Zimmeri Claudius McNeal, pro se.

James L. Treece, U. S. Atty., Rod W. Snow, Asst. U. S. Atty., for respondent-appellee.

Before SETH, McWILLIAMS, and BARRETT, Circuit Judges.


Appellant McNeal seeks review of the order of the United States District Court for the District of Colorado which denied habeas corpus relief. We affirm.

McNeal was convicted on his plea of guilty to distributing heroin and was sentenced to eighteen months imprisonment with a three year special parole. In March 1974 after serving about fourteen months at Leavenworth Penitentiary, he began the special parole.

The difficulties he complained of in the action below began when he was arrested in Denver on bad check charges in November 1974. On February 27, 1975 he plead guilty to criminal possession of a second degree forged instrument and was sentenced in late March to one year which later was changed to six months imprisonment. In April 1975 his parole officer requested a warrant for violation of parole which was issued April 30, 1975. A detainer was lodged against appellant at the Denver County Jail while he was serving his state sentence. Appellant was transferred to federal custody on July 23, 1975 and returned to Leavenworth in September of that year.
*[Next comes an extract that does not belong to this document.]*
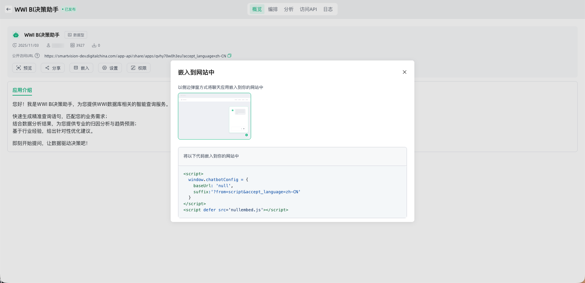
Task: Click the help icon beside 公开访问URL
Action: click(37, 56)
Following a December 9, 1975 parole hearing, parole was revoked based upon McNeal's guilty plea to the state charge of criminal possession of a second degree forged instrument.

Appellant filed Rule 35 and § 2255 motions with the United States District Court alleging that his due process rights had been violated by the delay in executing the violator warrant and the four and one-half month delay between execution of the warrant and the holding of the final revocation hearing.
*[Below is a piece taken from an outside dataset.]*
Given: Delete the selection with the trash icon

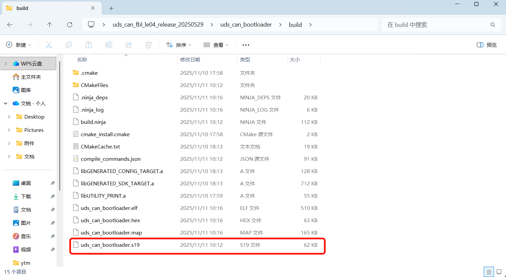Looking at the screenshot, I should pos(148,45).
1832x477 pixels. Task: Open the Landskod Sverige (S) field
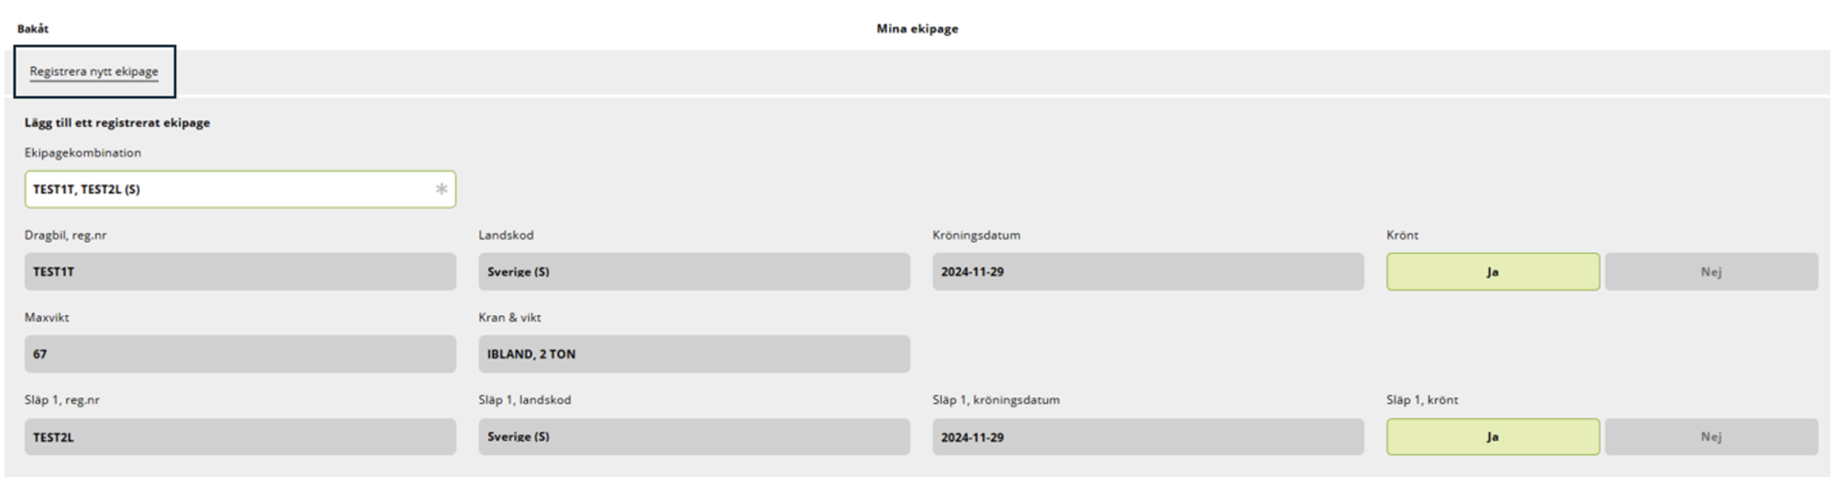click(693, 272)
It appears that appellant McNeal is claiming that the delay in executing the warrant and the delay in holding the revocation hearing after he was retaken on the warrant prejudiced him because the one year continuation to his next parole consideration dated from the December 1975 revocation rather than from the earlier date at which a parole revocation hearing should have been conducted.
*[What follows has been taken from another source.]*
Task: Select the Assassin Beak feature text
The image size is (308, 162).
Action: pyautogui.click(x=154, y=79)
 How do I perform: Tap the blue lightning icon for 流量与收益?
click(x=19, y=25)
The Supreme Court has now established that a Morrissey revocation hearing is not required until after the execution of the warrant when the parolee is taken into federal custody and that no due process right to a revocation hearing attaches while the federal parolee is imprisoned on the intervening state conviction. Moody v. Daggett, 429 U.S. 78, 97 S. Ct. 274, 50 L. Ed. 2d 236 (1976); Eblen v. U. S. Board of Parole, Unpublished 75-1311 (10th Cir., filed February 2, 1977).

Once a federal parolee has been retaken into federal custody, however, he is entitled to a parole revocation hearing within a reasonable time. Morrissey v. Brewer, 408 U.S. 471, 488, 92 S. Ct. 2593, 33 L. Ed. 2d 484 (1972); Small v. Britton, 500 F.2d 299, 302 (10th Cir. 1974). But contrary to appellant's assertion, an initial local hearing is not required where a parolee has already been convicted of a subsequent offense because that conviction gives the parole authority "probable cause" to believe that the parolee has committed acts that would constitute violation of parole conditions. Morrissey v. Brewer, supra, 408 U.S. at 485, 92 S. Ct. 2593.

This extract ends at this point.